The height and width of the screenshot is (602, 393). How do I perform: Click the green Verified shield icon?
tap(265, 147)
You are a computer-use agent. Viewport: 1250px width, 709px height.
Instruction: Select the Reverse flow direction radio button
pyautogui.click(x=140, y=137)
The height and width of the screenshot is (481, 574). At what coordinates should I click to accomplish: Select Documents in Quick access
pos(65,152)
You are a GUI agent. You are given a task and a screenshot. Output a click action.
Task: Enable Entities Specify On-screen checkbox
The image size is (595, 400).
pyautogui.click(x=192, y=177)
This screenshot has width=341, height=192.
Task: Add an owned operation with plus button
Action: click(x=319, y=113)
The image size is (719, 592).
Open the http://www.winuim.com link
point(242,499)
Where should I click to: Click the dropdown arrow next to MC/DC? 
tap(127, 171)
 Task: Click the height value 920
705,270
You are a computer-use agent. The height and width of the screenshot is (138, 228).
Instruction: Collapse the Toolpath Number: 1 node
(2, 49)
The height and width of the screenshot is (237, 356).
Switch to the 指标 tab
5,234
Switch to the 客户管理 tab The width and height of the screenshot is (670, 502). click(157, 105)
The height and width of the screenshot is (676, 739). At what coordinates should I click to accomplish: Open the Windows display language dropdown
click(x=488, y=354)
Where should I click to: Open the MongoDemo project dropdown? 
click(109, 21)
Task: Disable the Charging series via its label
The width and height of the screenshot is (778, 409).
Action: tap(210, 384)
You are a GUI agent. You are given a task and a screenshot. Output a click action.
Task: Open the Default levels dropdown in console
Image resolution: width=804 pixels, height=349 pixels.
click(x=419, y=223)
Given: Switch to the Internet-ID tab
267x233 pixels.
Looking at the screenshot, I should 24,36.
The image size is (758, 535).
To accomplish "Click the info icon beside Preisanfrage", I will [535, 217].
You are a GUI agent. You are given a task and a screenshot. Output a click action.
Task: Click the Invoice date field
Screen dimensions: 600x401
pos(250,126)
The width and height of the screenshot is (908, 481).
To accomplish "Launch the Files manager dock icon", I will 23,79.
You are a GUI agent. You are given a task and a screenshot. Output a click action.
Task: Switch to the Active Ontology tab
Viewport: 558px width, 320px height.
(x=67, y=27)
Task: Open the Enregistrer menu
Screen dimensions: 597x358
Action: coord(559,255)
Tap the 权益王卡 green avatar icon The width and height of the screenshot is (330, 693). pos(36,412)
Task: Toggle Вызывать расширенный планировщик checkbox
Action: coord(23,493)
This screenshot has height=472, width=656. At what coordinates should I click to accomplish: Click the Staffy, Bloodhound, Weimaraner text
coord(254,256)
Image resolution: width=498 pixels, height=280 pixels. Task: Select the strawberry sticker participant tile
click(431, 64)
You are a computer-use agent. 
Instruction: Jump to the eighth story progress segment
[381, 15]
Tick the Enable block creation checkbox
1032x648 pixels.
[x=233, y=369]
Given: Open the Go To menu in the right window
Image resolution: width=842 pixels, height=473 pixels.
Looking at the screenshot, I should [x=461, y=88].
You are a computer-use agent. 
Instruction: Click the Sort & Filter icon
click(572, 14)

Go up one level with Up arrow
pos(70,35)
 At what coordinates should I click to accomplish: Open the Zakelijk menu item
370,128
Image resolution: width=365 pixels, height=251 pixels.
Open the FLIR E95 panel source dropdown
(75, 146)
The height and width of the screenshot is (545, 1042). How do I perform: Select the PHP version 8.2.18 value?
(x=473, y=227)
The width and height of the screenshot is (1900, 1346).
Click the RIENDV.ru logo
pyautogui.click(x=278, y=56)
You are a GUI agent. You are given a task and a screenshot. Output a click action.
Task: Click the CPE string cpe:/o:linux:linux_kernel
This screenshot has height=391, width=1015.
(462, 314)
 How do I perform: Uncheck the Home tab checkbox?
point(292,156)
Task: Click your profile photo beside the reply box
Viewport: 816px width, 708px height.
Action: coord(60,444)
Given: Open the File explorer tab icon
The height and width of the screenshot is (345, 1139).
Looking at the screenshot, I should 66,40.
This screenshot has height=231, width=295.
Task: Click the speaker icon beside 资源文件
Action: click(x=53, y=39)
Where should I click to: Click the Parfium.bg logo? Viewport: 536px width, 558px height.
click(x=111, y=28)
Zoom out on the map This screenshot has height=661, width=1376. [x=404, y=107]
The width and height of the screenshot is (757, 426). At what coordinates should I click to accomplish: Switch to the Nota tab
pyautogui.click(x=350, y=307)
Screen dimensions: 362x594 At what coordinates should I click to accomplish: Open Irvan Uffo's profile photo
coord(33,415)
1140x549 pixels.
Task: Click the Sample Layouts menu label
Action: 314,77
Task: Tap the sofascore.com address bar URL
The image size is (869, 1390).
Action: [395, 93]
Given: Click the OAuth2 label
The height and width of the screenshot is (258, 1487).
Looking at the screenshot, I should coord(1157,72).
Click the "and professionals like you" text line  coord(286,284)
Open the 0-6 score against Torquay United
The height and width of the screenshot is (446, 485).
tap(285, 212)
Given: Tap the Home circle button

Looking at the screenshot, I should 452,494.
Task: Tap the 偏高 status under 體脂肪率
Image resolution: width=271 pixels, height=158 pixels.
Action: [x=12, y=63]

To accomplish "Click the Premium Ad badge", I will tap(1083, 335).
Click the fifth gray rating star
++++
**ASSIGNED TASK**
Starting with the first line above and ending with the line that holds "The image size is (719, 592).", restate each line word for word and add nothing else.

**ANSWER BOX**
The height and width of the screenshot is (602, 393). How do I perform: Click the green Verified shield icon?
tap(265, 147)
You are a computer-use agent. Viewport: 1250px width, 709px height.
Instruction: Select the Reverse flow direction radio button
pyautogui.click(x=140, y=137)
The height and width of the screenshot is (481, 574). At what coordinates should I click to accomplish: Select Documents in Quick access
pos(65,152)
You are a GUI agent. You are given a task and a screenshot. Output a click action.
Task: Enable Entities Specify On-screen checkbox
The image size is (595, 400).
pyautogui.click(x=192, y=177)
This screenshot has width=341, height=192.
Task: Add an owned operation with plus button
Action: click(x=319, y=113)
The image size is (719, 592).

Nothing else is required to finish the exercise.